Required work.
The entries below contain a line with "The height and width of the screenshot is (680, 1568)." and a line with "Close the cookie". Retype exactly everything from the first down to the second, both included, and nothing else.

Data supplied.
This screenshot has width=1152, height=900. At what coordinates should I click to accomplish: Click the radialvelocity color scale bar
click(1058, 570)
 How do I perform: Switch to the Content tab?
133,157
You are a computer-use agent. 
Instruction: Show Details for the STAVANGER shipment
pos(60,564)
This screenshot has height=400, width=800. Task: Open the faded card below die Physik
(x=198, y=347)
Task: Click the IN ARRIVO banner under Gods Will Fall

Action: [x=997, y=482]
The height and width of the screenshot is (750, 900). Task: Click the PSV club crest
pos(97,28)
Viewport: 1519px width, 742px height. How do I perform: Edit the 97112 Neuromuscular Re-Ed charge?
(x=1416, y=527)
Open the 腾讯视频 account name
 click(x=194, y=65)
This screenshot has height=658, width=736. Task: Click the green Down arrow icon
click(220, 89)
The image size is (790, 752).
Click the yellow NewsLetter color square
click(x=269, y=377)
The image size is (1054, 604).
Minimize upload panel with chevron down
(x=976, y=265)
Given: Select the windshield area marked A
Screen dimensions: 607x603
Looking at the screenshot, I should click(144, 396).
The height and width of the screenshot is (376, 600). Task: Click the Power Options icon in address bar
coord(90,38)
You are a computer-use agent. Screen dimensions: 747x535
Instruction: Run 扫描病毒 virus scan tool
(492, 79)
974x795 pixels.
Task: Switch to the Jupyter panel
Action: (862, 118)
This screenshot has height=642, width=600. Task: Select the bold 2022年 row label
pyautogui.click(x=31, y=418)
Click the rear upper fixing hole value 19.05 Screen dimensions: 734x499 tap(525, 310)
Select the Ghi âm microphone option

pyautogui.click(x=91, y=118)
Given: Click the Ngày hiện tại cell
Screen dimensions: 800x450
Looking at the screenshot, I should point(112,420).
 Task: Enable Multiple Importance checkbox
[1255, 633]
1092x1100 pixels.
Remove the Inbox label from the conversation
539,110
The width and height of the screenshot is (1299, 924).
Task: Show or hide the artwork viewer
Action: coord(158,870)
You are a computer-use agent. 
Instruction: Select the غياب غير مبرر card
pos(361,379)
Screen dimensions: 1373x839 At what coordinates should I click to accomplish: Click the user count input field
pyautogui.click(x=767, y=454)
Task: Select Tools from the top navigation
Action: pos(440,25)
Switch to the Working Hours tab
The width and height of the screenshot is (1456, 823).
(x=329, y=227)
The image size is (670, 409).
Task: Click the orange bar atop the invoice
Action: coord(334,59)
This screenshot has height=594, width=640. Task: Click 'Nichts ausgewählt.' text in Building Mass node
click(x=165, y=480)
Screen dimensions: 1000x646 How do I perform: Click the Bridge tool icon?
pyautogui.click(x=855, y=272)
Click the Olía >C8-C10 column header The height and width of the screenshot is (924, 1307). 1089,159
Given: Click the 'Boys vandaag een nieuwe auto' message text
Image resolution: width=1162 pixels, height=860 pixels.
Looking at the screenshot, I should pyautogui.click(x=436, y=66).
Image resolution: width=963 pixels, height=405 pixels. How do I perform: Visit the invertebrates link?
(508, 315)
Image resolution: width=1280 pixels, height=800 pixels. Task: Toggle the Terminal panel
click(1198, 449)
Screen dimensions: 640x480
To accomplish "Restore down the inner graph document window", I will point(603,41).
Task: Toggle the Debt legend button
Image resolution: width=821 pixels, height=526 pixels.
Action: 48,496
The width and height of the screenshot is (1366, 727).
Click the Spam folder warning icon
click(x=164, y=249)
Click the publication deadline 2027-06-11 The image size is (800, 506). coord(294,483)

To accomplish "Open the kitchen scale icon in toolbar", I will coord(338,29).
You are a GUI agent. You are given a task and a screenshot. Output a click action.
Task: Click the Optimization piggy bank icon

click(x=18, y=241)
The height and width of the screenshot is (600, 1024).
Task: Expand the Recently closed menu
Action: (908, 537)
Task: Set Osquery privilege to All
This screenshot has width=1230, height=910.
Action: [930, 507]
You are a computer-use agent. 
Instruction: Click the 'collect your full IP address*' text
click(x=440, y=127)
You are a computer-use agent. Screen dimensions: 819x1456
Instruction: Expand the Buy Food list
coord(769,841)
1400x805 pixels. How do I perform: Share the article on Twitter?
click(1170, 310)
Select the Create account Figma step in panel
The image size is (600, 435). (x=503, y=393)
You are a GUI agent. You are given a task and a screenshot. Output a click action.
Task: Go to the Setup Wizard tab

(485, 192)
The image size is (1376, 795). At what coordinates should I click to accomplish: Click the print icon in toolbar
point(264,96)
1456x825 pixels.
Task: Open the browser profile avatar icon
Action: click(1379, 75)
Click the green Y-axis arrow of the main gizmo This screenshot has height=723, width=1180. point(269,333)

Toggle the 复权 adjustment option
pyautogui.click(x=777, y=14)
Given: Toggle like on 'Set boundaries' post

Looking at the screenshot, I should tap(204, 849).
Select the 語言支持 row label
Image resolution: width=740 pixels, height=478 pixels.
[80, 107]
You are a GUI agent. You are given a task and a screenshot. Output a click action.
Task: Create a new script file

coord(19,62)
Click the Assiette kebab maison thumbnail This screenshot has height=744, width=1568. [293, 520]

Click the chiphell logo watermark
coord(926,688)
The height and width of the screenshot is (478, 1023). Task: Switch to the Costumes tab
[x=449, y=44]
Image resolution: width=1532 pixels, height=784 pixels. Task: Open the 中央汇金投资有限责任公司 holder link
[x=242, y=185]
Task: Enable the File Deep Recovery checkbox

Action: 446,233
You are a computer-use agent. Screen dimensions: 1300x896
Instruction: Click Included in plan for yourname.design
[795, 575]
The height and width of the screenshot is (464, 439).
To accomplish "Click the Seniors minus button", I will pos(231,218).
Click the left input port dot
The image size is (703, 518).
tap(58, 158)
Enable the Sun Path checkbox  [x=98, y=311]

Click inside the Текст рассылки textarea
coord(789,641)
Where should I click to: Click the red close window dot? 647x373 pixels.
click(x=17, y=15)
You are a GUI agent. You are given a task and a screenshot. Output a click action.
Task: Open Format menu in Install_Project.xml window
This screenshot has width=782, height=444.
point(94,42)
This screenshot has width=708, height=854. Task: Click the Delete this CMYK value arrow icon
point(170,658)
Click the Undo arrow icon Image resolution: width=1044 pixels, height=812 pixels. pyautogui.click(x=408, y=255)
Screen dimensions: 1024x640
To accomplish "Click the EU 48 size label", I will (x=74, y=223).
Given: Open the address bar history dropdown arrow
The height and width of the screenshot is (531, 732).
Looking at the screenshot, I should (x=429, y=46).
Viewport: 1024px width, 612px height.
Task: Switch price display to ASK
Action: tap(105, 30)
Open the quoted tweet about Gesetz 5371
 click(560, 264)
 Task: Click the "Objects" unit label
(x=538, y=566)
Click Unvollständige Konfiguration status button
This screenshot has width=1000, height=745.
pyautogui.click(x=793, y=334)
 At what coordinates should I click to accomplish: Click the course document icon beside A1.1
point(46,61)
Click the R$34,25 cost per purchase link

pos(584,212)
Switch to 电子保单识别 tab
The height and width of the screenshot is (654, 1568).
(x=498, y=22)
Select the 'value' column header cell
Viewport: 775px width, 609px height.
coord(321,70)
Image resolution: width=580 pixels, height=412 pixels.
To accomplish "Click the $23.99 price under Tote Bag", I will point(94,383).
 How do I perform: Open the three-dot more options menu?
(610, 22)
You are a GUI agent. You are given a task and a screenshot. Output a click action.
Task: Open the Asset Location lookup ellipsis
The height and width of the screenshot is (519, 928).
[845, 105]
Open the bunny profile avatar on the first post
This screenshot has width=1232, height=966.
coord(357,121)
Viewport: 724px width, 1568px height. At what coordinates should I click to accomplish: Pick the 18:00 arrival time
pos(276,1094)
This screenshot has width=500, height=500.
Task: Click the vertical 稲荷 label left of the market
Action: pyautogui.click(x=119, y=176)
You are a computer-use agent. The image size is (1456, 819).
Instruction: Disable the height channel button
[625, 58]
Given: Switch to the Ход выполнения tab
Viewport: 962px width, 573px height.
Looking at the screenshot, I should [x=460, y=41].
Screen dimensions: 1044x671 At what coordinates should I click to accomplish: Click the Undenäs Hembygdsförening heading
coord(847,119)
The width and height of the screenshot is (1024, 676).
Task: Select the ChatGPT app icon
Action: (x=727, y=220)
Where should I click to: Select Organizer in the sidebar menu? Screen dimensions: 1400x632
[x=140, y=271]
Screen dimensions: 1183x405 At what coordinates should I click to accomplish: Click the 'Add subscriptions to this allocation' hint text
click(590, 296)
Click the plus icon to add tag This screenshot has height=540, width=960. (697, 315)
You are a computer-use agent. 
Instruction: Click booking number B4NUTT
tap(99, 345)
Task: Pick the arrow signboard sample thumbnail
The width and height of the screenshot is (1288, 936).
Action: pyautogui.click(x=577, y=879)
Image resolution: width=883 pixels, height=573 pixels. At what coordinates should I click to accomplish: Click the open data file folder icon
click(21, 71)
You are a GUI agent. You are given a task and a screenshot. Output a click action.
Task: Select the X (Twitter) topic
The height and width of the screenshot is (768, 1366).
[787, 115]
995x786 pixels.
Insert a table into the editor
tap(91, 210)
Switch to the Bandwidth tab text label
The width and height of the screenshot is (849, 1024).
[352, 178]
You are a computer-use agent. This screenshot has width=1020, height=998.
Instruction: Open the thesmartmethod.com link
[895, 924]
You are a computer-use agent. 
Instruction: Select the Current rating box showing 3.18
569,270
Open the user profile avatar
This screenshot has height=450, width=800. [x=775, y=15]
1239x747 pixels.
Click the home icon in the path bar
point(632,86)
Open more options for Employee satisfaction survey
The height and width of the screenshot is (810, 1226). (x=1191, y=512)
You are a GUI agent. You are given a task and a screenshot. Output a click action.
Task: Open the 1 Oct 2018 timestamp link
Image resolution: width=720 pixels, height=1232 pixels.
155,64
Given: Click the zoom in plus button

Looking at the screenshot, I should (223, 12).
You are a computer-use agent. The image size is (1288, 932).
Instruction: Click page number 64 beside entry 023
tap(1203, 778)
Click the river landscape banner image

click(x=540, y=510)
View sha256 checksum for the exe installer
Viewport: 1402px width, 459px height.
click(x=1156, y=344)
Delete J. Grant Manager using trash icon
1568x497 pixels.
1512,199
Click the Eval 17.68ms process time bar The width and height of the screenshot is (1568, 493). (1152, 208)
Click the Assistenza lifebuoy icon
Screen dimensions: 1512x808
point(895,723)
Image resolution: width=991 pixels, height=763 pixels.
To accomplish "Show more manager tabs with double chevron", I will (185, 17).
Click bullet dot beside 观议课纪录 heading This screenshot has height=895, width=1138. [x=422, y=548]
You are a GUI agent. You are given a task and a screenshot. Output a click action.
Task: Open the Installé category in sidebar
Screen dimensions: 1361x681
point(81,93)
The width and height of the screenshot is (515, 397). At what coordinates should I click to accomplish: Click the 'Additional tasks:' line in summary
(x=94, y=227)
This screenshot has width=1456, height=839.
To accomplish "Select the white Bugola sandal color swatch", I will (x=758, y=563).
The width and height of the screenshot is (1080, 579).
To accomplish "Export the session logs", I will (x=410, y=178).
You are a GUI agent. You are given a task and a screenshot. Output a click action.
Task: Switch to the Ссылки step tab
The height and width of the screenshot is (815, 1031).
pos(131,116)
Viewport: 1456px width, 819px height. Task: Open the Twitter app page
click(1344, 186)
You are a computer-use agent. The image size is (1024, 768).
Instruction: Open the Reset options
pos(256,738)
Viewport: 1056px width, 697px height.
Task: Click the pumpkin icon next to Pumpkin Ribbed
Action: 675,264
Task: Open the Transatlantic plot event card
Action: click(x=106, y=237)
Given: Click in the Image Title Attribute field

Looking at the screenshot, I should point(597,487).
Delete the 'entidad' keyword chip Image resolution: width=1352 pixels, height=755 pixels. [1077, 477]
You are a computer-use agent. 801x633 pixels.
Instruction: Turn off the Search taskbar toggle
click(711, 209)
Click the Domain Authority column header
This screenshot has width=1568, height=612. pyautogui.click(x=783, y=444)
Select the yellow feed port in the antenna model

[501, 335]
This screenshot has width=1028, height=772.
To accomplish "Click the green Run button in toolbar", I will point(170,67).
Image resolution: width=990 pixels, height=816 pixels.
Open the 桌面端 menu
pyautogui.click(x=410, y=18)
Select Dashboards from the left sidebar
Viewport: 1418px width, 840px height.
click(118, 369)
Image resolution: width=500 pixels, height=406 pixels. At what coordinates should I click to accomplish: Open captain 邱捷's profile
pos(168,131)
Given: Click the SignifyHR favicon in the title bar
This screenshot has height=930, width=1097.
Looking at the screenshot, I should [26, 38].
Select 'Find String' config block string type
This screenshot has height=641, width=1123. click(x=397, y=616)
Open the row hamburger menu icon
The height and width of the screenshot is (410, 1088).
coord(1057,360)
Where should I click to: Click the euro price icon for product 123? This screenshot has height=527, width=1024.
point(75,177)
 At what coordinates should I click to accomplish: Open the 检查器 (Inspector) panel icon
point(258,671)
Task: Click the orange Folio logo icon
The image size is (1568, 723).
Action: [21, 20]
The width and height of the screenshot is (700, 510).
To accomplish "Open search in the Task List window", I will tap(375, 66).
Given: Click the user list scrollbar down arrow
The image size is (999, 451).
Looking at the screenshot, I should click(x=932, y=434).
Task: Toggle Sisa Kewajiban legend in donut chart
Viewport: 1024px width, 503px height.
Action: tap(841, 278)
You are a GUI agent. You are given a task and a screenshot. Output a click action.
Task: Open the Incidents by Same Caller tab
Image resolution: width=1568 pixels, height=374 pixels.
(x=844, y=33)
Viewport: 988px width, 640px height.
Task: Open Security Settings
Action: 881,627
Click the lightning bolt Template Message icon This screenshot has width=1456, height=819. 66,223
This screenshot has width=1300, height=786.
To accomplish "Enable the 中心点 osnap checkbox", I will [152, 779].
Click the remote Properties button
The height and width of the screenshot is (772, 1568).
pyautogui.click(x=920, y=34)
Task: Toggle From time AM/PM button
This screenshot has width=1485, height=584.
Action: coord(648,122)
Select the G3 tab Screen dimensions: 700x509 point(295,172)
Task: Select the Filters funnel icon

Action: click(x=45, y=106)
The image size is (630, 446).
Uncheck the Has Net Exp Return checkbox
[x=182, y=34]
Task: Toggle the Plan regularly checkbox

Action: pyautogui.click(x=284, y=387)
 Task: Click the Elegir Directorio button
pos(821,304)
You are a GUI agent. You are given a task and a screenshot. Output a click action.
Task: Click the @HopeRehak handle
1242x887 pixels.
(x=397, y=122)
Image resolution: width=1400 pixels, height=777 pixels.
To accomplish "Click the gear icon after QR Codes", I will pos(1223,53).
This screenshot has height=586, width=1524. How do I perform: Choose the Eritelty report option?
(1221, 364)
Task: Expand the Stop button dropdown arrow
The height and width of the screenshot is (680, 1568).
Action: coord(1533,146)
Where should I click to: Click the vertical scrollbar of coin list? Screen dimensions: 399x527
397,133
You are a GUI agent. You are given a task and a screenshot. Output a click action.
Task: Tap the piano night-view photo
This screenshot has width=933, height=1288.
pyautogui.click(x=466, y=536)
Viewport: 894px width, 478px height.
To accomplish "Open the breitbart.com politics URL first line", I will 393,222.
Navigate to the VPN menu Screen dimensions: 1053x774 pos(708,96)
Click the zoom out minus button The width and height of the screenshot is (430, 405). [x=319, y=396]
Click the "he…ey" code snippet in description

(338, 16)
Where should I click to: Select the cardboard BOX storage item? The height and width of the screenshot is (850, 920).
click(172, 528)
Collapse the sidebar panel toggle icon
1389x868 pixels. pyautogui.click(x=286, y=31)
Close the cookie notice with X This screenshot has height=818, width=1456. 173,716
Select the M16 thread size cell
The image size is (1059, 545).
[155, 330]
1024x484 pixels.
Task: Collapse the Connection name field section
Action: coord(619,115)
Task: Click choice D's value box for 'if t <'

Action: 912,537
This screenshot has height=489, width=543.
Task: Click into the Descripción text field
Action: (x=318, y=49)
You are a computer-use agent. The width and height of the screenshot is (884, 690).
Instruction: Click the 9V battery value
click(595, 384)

Problem solution.
The height and width of the screenshot is (680, 1568).
Action: coord(1533,146)
Where should I click to: Click the vertical scrollbar of coin list? Screen dimensions: 399x527
397,133
You are a GUI agent. You are given a task and a screenshot. Output a click action.
Task: Tap the piano night-view photo
This screenshot has width=933, height=1288.
pyautogui.click(x=466, y=536)
Viewport: 894px width, 478px height.
To accomplish "Open the breitbart.com politics URL first line", I will 393,222.
Navigate to the VPN menu Screen dimensions: 1053x774 pos(708,96)
Click the zoom out minus button The width and height of the screenshot is (430, 405). [x=319, y=396]
Click the "he…ey" code snippet in description

(338, 16)
Where should I click to: Select the cardboard BOX storage item? The height and width of the screenshot is (850, 920).
click(172, 528)
Collapse the sidebar panel toggle icon
1389x868 pixels. pyautogui.click(x=286, y=31)
Close the cookie notice with X This screenshot has height=818, width=1456. 173,716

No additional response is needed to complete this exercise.